Storm Hawks Chapter 102: Phoenix Island

All right, so this is definitely a sidebar. An indulgence. Go back to the storyline and read this later if you want.

In an earlier (longer) version of Legend of the Storm Hawks, Phoenix Island got considerably more description and backstory than made the final cut. I’m reveling in it here instead.

Phoenix Island is another of our earliest encounters with the advanced technology still intact from the dragonkind’s last cycle.

“At the bottom of Lake Jura. What else is down there?”

“An estate as large as Glenayre. Homes and fields and pastures. More Dawnguard live here than Firstborn at Twelvestones.”

“And a castle made of steel.”

“Like none you’ve ever seen. Not sleek like a sword, but wrought as a silversmith crafts a fine piece of jewelry. Images of heaven and earth. Engravings of creatures beyond imagination. Tall towers with no stairs at all but those we added.”

Hidden beneath the waters of Lake Jura, home to the legions of the Dawnguard, is a domed estate covering thousands of acres of farmland and villages, powered by mysterious dragon science, sprawled over the lake’s floor. Like a freshwater quasi-Atlantis. Built by dragons.

Photo by John Cahil Rom from Pexels

Your first and highly logical question is, “Why would flying dragons want to live underwater?”

Ah, that’s a study in sociology that mirrors today.

As dragonkind’s cycle marched towards its final world war, survivalist sects began preparing for the apocalyptic end. Same as now.

A small but well-financed consortium of engineers, historians, and merchants decided an underwater bunker offered the greatest odds of surviving the devilish array of weapons of mass annihilation being stockpiled by every two-bit dictator, warlord, and CEO on the planet.

They built Phoenix Island.

They intended it to be an ark-in-reverse. Survive fire and chemical gas clouds instead of a flood.

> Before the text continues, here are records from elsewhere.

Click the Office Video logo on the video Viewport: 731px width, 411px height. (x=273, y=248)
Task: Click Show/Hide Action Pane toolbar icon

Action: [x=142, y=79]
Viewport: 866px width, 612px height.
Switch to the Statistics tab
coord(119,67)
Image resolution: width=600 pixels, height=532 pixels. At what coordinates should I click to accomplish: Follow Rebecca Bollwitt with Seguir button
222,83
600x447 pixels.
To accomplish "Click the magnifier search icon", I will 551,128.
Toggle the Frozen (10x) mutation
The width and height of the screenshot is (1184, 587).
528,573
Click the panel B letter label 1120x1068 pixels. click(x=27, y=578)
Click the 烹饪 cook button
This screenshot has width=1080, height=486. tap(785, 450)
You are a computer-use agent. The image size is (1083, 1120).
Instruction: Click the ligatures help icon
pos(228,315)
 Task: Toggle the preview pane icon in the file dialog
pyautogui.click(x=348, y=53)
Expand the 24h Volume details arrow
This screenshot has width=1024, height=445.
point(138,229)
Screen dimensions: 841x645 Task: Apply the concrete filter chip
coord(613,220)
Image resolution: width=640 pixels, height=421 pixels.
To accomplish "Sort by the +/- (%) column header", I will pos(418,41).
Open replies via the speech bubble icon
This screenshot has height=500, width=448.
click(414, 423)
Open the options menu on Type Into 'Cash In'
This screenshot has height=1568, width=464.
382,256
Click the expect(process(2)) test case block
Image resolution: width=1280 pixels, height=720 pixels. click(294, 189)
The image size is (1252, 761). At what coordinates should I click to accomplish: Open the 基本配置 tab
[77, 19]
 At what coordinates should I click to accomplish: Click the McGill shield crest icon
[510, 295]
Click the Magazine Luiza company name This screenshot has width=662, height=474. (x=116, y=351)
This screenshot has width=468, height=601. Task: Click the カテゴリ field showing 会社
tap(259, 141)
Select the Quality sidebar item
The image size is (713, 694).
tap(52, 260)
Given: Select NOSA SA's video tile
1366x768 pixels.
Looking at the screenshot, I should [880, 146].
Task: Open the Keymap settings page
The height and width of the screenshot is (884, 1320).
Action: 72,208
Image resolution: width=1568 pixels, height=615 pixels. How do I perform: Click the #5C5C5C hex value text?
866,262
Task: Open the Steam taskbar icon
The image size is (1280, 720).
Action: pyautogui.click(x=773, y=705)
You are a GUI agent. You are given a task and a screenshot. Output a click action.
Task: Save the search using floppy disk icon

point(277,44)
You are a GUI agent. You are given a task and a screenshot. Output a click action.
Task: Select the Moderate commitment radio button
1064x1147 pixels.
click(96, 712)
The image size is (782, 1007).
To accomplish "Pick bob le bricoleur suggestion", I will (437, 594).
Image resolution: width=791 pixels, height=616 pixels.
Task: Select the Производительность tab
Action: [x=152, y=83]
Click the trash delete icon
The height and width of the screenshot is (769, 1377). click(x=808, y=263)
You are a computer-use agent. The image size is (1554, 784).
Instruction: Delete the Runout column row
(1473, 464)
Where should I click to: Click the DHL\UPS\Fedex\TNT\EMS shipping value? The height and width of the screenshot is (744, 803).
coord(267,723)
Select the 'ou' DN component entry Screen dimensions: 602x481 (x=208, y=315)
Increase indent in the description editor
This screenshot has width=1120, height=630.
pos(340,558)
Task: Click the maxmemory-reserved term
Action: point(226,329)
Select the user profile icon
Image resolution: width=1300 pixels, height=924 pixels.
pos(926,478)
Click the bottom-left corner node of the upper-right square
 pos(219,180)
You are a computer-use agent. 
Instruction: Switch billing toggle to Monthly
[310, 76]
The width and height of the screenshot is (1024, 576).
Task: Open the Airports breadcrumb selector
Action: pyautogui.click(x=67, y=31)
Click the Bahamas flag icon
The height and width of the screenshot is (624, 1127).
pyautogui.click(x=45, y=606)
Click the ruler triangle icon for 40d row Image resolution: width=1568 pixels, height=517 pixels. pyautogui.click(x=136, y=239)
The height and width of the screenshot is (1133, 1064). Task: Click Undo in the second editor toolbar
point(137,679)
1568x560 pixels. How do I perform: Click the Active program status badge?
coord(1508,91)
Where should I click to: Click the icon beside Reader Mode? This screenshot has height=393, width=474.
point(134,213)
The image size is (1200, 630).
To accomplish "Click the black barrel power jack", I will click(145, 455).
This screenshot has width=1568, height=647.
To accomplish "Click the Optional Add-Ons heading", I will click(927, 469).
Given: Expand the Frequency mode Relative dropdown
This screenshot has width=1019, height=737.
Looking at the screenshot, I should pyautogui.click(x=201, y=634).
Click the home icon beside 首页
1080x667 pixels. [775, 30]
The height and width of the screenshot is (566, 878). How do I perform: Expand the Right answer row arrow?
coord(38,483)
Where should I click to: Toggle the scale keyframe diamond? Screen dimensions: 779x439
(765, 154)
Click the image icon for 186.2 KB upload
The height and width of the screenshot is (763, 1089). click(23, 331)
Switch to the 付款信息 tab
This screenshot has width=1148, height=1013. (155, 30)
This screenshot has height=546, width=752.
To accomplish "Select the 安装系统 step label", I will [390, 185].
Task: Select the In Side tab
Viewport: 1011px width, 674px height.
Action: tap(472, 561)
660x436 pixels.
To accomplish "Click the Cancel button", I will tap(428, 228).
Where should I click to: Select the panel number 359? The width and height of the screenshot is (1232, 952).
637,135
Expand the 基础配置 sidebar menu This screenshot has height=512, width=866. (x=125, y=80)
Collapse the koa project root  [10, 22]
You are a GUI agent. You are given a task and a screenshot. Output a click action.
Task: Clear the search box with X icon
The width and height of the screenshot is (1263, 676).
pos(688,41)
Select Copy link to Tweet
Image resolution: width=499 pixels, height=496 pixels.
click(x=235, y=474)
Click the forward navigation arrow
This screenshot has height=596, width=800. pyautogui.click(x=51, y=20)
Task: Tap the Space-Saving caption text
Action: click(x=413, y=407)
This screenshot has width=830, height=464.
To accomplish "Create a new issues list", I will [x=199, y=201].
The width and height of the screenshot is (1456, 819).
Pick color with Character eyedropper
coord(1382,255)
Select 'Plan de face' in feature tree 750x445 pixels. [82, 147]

As in the story of Noah, they collected animals and plants to seed the future. Of course, these folks were more technologically advanced than Noah, so most of their collection consisted of DNA material, not living, breathing, food-consuming critters.

“Some of the creatures in the carvings are unlike any we know,” said Ashlon. “Spotted horses with necks so long they could graze on treetops. Tiger-striped horses, turtles the size of a rowboat, and armor-plated rats that curl into a little ball when they’re nervous.”

Giraffe. Zebra. Giant Tortoise. Armadillo.

Those splendid creatures didn’t make it into this cycle. We’ll miss them.

But a few new species evolved from what survived, though the names they were tagged with may be throwbacks. Auroch. Gwynwulf. Guinea.

“What of the bubble? The mechanics? What powers it all? Waterwheels?” said Seth.

“None we’ve found,” said Ashlon. “Whatever its source, it doesn’t need stoking and it never dims.”

Solar power? Thermodynamics? Fusion? Something else entirely we have yet to consider? Definitely, definitively, decidedly not fossil fuels.